Frazier has a strenuous schedule plotted for himself during the next several months: first, the undefeated Foreman, the 1968 Olympic heavyweight champion, and then the rematch with Muhammad Ali. "I reached out for the toughest opponent I could find," said Frazier, "and I got Foreman. I need that kind of fight because then I'm going to take on Clay. And I'm going to whip him, knock him out."
Farther south in New Jersey, in Cherry Hill, Muhammad Ali also had rematch on his mind, although he was supposed to leave shortly for Las Vegas to sign for a Feb. 14 fight with British heavyweight Joe Bugner.
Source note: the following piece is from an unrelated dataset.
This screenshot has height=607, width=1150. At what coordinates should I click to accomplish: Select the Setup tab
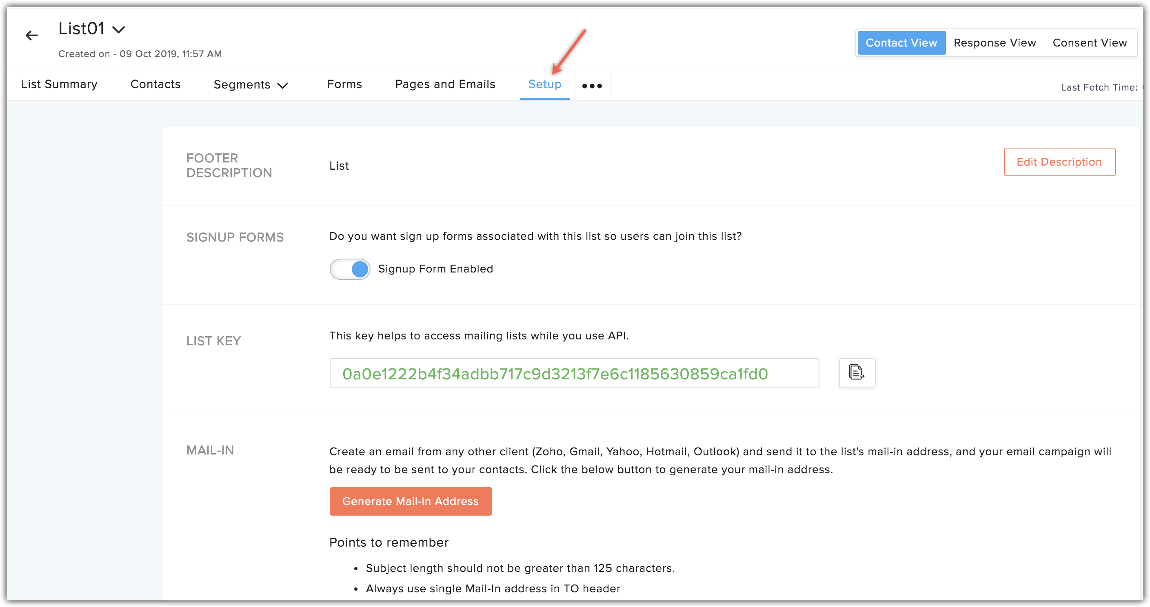point(544,83)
He was sitting in front of the massive fireplace in his Spanish-style home, chatting with singer Billy Eckstine, when he suddenly bolted up from the couch and ran over to a white concert-grand piano. Poking out a boogie-woogie rhythm, Ali sang, "Joe FRA-ZAH, Joe FRA-ZAH, I got something FOR YA."
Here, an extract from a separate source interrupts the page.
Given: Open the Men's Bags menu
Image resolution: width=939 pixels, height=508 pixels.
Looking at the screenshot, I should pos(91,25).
Back on the couch, Ali said, "I sense this match is about to happen. It's built up to be a dream fight, two years a-steaming, and now Frazier can't escape me no longer. I see Frazier on TV, announced as the heavyweight champ, and I say, how can that be? Then I think, this is the man that beat me, made me second best. And that doesn't seem right."
The long wait is nearly over. Frazier wants the fight to take place in June, although for personal reasons not in California, which is a problem. Jack Kent Cooke holds the rematch contract and he wants the fight in his Los Angeles Forum. His lawyer told Frazier, " Jack Kent Cooke has his pride."
"I got my pride, too," said Frazier, "and I don't want to fight in California." Frazier feels that economics and logic will prevail. In a long-distance call he told Cooke, "We better get the fight on soon, because something awful could happen to old man Clay, and all that money will get away. And that would be terrible, now, wouldn't it?"